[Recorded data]
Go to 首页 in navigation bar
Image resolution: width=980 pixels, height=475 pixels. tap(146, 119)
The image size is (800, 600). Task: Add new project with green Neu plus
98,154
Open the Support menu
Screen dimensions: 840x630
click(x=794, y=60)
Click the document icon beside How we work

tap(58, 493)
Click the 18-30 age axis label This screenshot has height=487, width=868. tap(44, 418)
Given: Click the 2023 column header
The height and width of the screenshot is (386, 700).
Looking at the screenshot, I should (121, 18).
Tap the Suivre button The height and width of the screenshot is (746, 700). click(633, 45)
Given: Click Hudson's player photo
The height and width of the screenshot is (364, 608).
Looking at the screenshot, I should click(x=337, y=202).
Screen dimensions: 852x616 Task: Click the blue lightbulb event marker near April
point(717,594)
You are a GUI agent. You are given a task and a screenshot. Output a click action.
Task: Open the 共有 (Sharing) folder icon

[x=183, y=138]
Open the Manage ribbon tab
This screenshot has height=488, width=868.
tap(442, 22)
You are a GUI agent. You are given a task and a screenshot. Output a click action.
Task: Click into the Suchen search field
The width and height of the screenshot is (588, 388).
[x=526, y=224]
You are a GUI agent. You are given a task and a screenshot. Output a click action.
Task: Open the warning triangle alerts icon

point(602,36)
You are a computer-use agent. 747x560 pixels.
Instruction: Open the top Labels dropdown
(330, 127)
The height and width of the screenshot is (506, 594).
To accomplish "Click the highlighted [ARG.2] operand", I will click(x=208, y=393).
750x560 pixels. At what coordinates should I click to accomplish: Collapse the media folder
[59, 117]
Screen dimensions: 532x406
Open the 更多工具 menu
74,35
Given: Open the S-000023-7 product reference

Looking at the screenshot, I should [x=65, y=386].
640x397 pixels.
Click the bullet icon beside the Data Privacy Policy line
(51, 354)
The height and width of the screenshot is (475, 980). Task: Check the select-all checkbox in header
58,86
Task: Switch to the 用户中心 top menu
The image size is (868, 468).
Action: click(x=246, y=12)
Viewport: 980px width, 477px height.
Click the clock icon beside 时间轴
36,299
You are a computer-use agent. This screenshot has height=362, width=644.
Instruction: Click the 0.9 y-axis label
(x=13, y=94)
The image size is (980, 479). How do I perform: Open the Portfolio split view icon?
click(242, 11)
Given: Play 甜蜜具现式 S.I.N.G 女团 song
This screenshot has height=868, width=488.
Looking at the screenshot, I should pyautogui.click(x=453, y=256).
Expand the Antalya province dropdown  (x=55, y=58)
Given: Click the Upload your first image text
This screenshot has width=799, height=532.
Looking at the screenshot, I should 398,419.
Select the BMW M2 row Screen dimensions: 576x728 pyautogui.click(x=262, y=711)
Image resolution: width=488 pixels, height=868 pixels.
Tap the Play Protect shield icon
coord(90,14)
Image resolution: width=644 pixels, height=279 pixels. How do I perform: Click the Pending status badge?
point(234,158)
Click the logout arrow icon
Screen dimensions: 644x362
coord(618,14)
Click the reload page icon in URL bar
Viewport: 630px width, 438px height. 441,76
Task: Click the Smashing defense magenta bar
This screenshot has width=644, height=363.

• _Brief_
Once you have read through the entries above, state how many lines hold the word "computer", giving nothing but the number.

• _Written response_
2